On September 11, 1940, George Stibitz was able to transmit problems using teletype to his Complex Number Calculator in New York and receive the computed results back at Dartmouth College in New Hampshire. This configuration of a centralized computer or mainframe with remote dumb terminals remained popular throughout the 1950s. However, it was not until the 1960s that researchers started to investigate packet switching — a technology that would allow chunks of data to be sent to different computers without first passing through a centralized mainframe. A four-node network emerged on December 5, 1969, between the University of California, Los Angeles, the Stanford Research Institute, the University of Utah, and the University of California, Santa Barbara. This network would become ARPANET, which by 1981 would consist of 213 nodes. In June 1973, the first non-US node was added to the network belonging to Norway's NORSAR project. This was shortly followed by a node in London.
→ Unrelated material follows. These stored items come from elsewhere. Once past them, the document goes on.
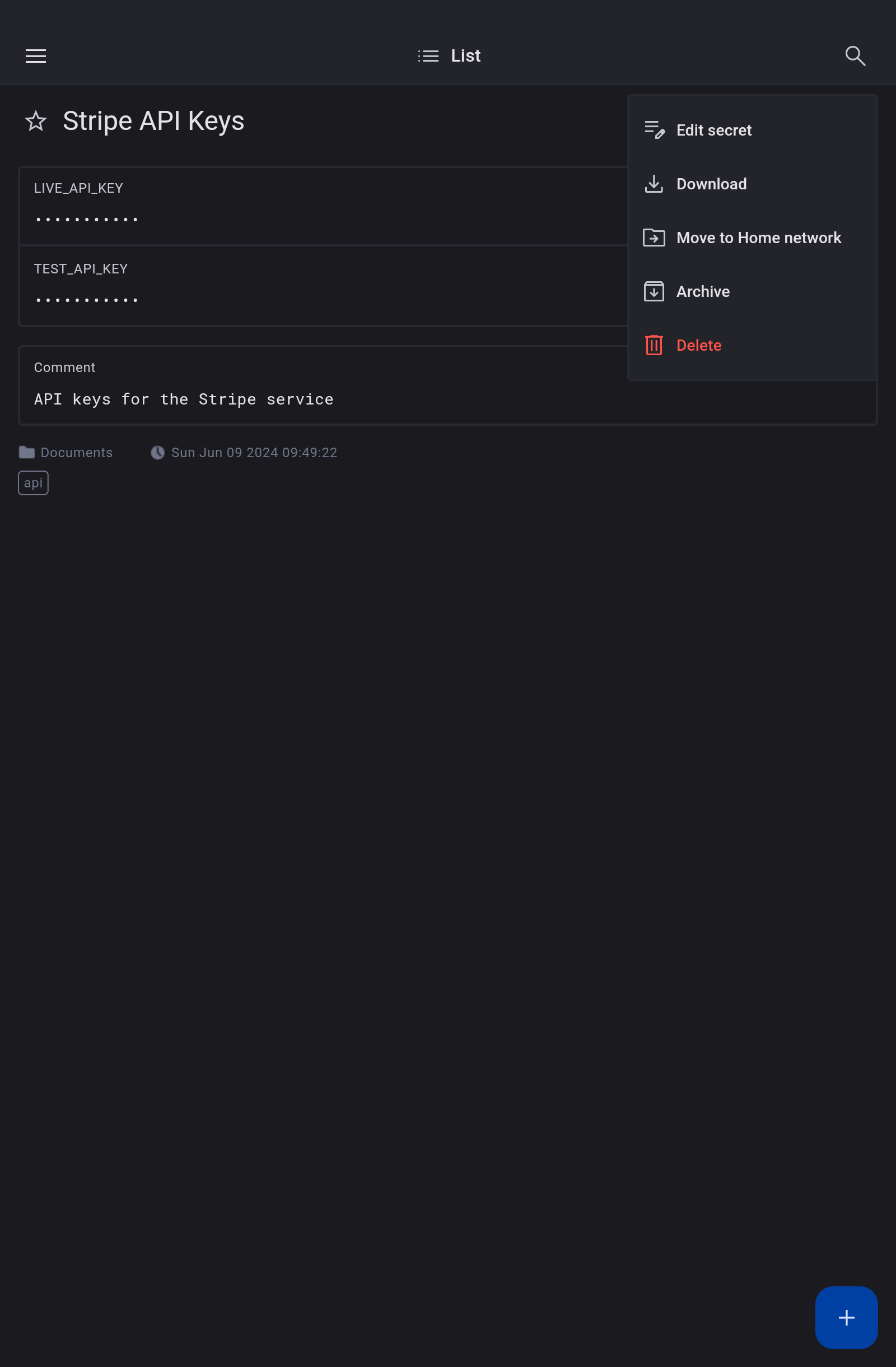Image resolution: width=896 pixels, height=1367 pixels.
Task: Select Move to Home network option
Action: pyautogui.click(x=758, y=238)
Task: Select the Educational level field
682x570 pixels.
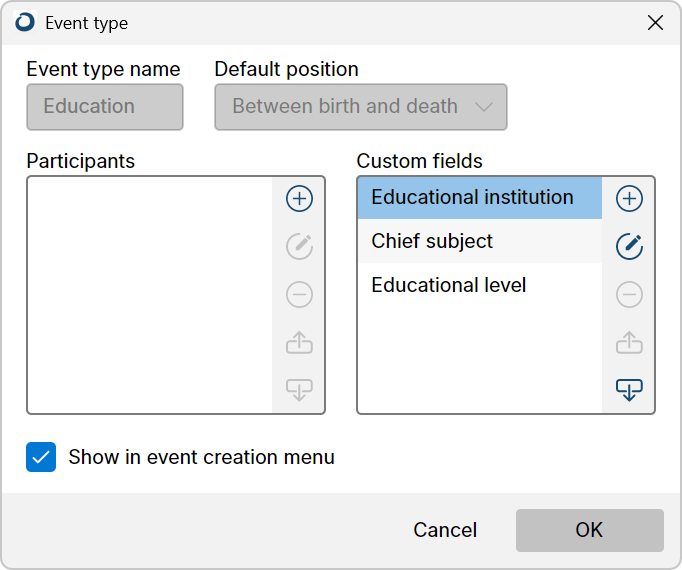Action: click(x=480, y=285)
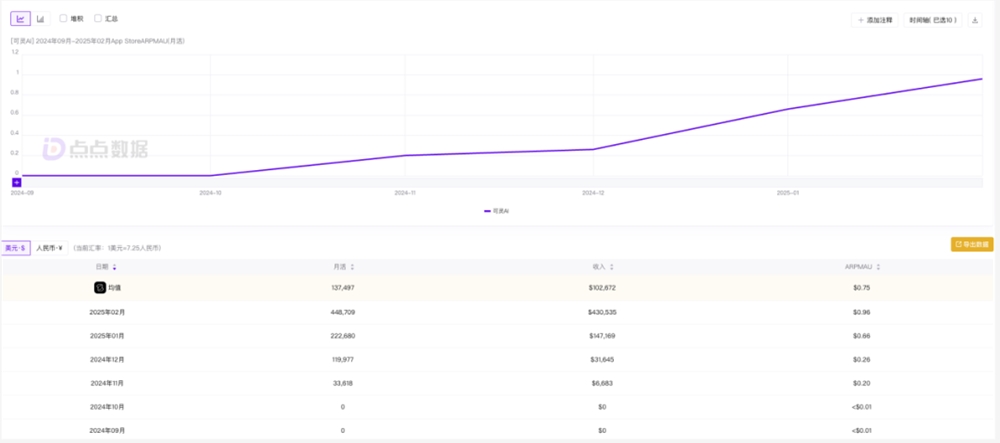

Two popular link protocols for local area networks (LANs) also appeared in the 1970s. Internet access became widespread late in the century, using the old telephone and television networks. The Internet, based on government networks dating back to 1969, became a widely used public network in 1995. Development of the World Wide Web and the graphic user interface making it possible opened up a wealth of expanding information resources and growing public acceptance. By the early 2000s, more than half of American households were connected to the Internet, a slowly growing number of them linked by broadband connections. Projections of Internet growth sparked bullish plans for the underlying telecommunication services and manufacturing that made the Web possible. Many of those projections were wide of reality.
Internet Protocol (IP) telephony (also known as 'Internet telephony') is a service based on the Voice over IP communication protocol (VoIP), a disruptive technology that is rapidly gaining ground against traditional telephone network technologies. In Japan and South Korea, up to 10% of subscribers switched to this type of telephone service as of January 2005.
IP telephony uses a broadband Internet connection to transmit conversations as data packets. In addition to replacing the traditional Plain Old Telephone Service POTS system, IP telephony is also competing with mobile phone networks by offering free or lower-cost connections via WiFi hotspots. VoIP is also used on private wireless networks which may or may not have a connection to the outside telephone network.